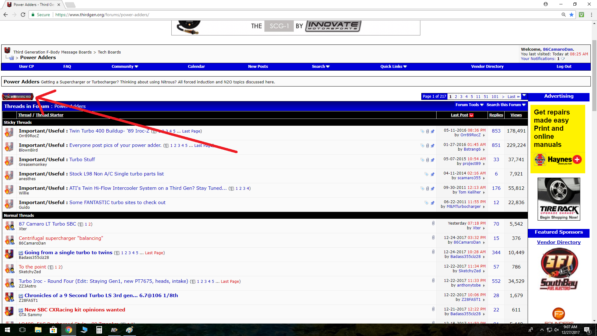Click thread status icon for To the point

9,268
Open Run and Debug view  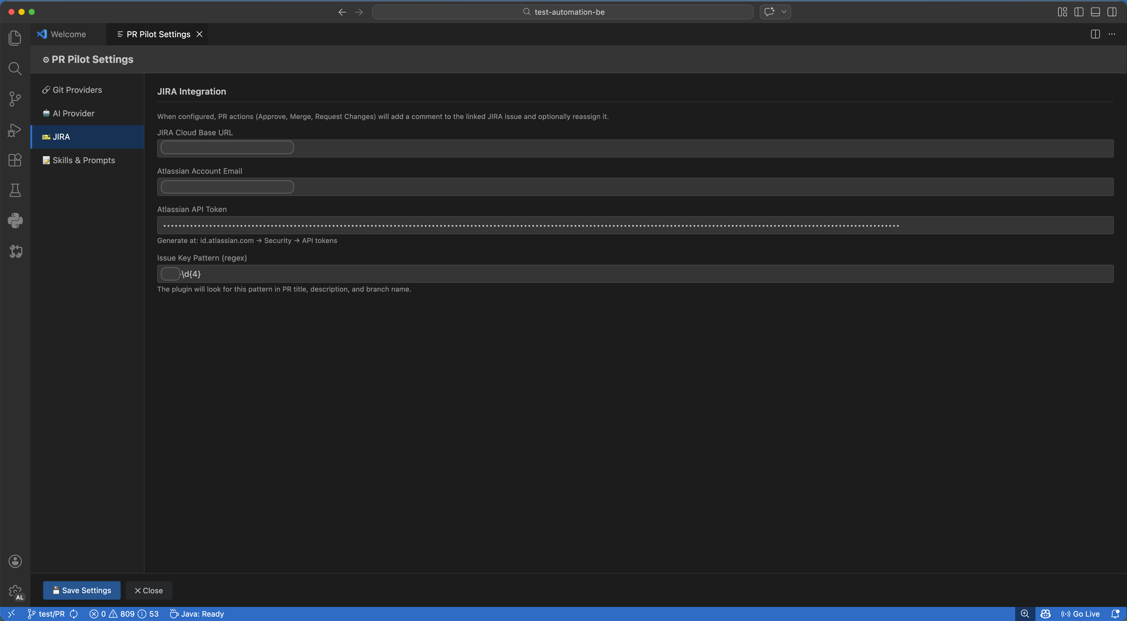(15, 130)
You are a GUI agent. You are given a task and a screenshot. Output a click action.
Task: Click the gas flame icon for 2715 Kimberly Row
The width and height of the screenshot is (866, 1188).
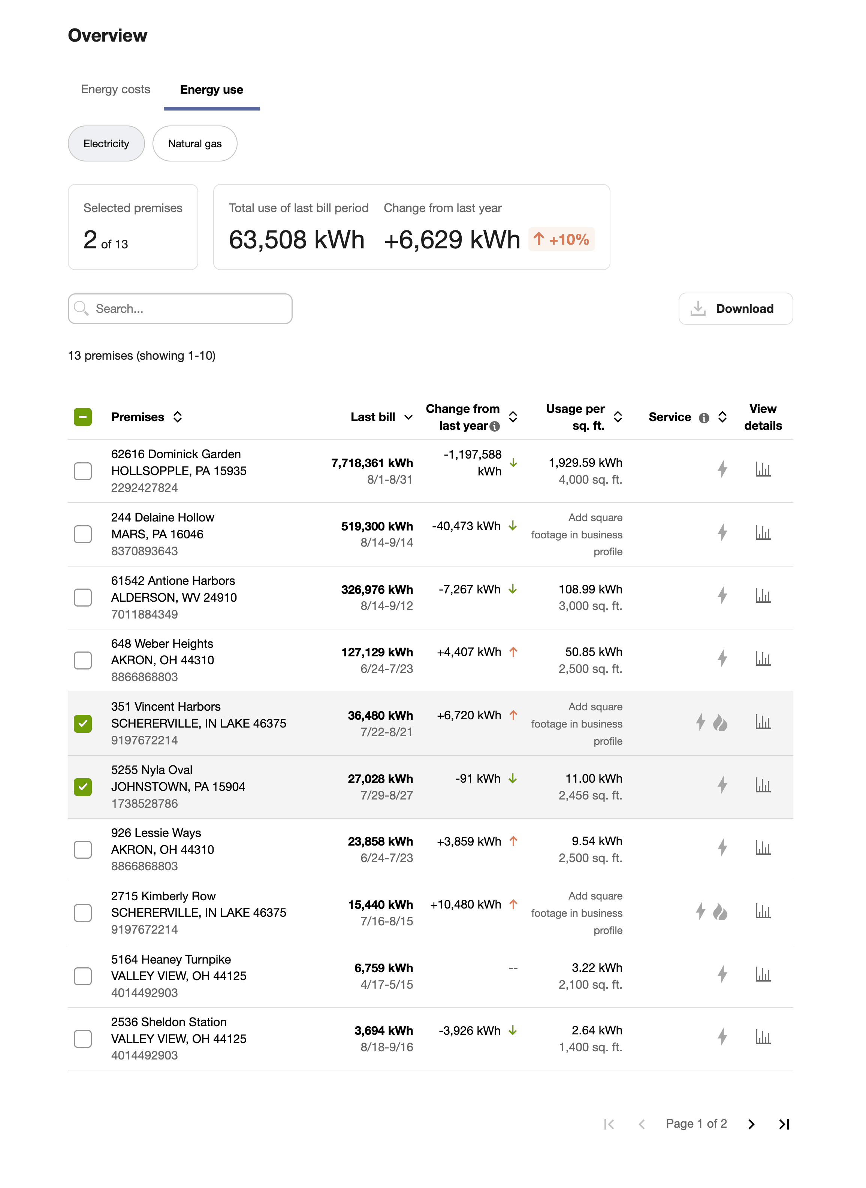click(721, 912)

Task requirements: What you output must be exactly the lines from the line with "You are a GUI" through the last line of the listing, pictures excluded.

Answer space:
You are a GUI agent. You are given a task and a screenshot. Output a click action.
Task: Click the gas flame icon for 2715 Kimberly Row
The width and height of the screenshot is (866, 1188).
click(721, 912)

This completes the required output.